Uma proposta de lei sobre a acessibilidade energética, aprovada ontem pela Câmara dos Representantes de Massachusetts, poderá acelerar o licenciamento de projetos solares, reforçar a proteção de muitos consumidores de eletricidade e impulsionar a infraestrutura de carregamento de veículos elétricos. Poderá, contudo, também comprometer o programa de eficiência energética do estado, que é líder a nível nacional…
Por que razão isto é importante: Prepare a sua estratégia de vendas para priorizar a autonomia energética em detrimento da eficiência subsidiada pelo governo, à medida que a política de mercado se desloca para a eletrificação direta.
O Paradoxo entre Eficiência e Energias Renováveis
Embora esta notícia tenha origem em Massachusetts, a fricção política subjacente é altamente relevante para o panorama solar europeu. Estamos a assistir a uma tensão crescente entre o incentivo à implementação de hardware — como painéis solares e carregadores de veículos elétricos — e a manutenção do financiamento para o mercado de 'negawatts' (eficiência energética). Para os instaladores europeus, isto realça uma mudança crítica na forma como os subsídios estão a ser realocados no âmbito do Pacto Ecológico Europeu (Green Deal).
Por que razão isto é importante para os instaladores da UE
Os governos europeus estão a passar progressivamente de subvenções generalizadas para a eficiência energética para metas agressivas de eletrificação. Se o seu modelo de negócio depende fortemente da integração solar em renovações, deve preparar-se para um mercado onde os mandatos de 'eficiência primeiro' podem ser despriorizados em favor de mandatos de 'eletrificação primeiro'. Isto representa uma mudança de foco: do isolamento das casas para o seu fornecimento energético.
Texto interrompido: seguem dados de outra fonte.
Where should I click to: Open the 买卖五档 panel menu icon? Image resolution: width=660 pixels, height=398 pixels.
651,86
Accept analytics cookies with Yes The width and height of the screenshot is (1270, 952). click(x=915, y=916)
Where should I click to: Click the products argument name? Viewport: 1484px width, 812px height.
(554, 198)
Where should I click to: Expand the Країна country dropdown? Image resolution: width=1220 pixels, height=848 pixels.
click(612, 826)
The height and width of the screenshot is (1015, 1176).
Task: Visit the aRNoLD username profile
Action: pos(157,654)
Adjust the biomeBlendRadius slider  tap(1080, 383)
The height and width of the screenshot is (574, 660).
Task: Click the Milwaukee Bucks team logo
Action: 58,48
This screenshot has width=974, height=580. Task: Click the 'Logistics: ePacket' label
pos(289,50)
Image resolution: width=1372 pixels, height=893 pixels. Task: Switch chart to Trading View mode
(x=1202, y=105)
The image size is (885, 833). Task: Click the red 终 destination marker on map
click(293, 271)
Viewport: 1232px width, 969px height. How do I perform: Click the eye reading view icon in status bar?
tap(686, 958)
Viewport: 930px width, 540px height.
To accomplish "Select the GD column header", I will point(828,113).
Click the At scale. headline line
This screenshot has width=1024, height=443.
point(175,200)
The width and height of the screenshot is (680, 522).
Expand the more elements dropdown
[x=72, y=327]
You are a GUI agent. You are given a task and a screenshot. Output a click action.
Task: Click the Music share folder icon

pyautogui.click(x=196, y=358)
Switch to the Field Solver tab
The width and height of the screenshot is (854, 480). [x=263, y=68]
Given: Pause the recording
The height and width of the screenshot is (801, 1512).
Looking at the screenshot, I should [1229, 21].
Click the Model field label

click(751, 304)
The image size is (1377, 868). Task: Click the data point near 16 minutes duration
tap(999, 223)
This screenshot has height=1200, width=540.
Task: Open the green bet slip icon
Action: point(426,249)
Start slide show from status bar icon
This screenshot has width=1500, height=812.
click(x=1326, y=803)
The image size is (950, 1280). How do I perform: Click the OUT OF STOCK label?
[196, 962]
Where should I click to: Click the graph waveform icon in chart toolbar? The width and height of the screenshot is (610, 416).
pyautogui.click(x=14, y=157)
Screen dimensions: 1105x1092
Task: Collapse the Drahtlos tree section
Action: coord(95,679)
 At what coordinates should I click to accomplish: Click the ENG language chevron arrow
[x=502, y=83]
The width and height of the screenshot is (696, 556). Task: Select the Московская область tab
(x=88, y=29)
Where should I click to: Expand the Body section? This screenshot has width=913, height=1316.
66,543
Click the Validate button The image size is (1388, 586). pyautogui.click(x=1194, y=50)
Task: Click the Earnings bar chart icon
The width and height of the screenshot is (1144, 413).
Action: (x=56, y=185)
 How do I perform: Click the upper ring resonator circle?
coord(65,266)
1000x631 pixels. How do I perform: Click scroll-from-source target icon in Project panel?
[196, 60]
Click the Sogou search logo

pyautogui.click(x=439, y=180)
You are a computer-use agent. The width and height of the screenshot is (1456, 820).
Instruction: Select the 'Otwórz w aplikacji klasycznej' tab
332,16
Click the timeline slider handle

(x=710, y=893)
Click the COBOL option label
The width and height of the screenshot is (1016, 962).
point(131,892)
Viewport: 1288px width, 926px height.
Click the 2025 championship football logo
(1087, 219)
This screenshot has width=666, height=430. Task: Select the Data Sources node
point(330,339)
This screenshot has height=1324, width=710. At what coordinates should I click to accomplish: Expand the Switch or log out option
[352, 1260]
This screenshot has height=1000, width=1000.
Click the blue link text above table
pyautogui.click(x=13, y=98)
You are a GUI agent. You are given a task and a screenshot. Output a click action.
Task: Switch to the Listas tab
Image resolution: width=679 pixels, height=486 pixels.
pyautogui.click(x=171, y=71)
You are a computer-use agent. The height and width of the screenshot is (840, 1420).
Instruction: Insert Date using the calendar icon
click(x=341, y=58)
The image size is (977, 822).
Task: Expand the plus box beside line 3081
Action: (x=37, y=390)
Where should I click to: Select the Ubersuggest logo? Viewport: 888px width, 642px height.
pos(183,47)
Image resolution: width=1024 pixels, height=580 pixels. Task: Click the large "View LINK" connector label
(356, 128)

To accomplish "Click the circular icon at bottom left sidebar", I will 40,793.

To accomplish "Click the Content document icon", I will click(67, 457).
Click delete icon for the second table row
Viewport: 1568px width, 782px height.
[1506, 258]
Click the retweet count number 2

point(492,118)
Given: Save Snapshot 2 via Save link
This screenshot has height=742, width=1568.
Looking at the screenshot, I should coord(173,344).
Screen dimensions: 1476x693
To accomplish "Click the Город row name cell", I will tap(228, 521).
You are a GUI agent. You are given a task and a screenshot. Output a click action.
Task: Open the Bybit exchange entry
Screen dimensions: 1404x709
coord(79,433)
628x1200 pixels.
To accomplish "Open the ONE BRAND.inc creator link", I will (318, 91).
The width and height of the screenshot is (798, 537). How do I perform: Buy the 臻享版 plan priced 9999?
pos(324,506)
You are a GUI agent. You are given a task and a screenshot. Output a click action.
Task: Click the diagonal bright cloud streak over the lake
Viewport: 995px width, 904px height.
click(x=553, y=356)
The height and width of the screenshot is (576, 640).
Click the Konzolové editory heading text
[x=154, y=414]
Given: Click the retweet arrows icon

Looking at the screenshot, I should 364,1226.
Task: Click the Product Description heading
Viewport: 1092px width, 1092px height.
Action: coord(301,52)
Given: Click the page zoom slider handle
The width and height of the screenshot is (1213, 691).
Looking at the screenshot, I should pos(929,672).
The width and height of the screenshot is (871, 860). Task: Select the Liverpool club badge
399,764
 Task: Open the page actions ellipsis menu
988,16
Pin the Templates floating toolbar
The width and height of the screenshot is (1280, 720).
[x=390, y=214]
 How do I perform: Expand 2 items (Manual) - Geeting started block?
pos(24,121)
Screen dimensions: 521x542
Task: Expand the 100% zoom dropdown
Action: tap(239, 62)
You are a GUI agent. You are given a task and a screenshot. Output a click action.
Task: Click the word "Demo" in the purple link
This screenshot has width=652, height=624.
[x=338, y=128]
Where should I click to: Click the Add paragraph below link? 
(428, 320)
Implicações Estratégicas no Mercado
O que observar
Esteja atento às propostas de lei sobre 'Acessibilidade Energética' no seu Estado-Membro da UE. Estas leis são, muitas vezes, o veículo para a reestruturação das tarifas de rede. Se o custo da integração na rede para a energia solar aumentar, o seu argumento de venda deve evoluir de 'energia gratuita' para 'autonomia energética'. Os vencedores nos próximos 24 meses serão aqueles que deixarem de vender painéis como mercadorias e começarem a vendê-los como o componente central de um ativo energético descentralizado e independente da rede.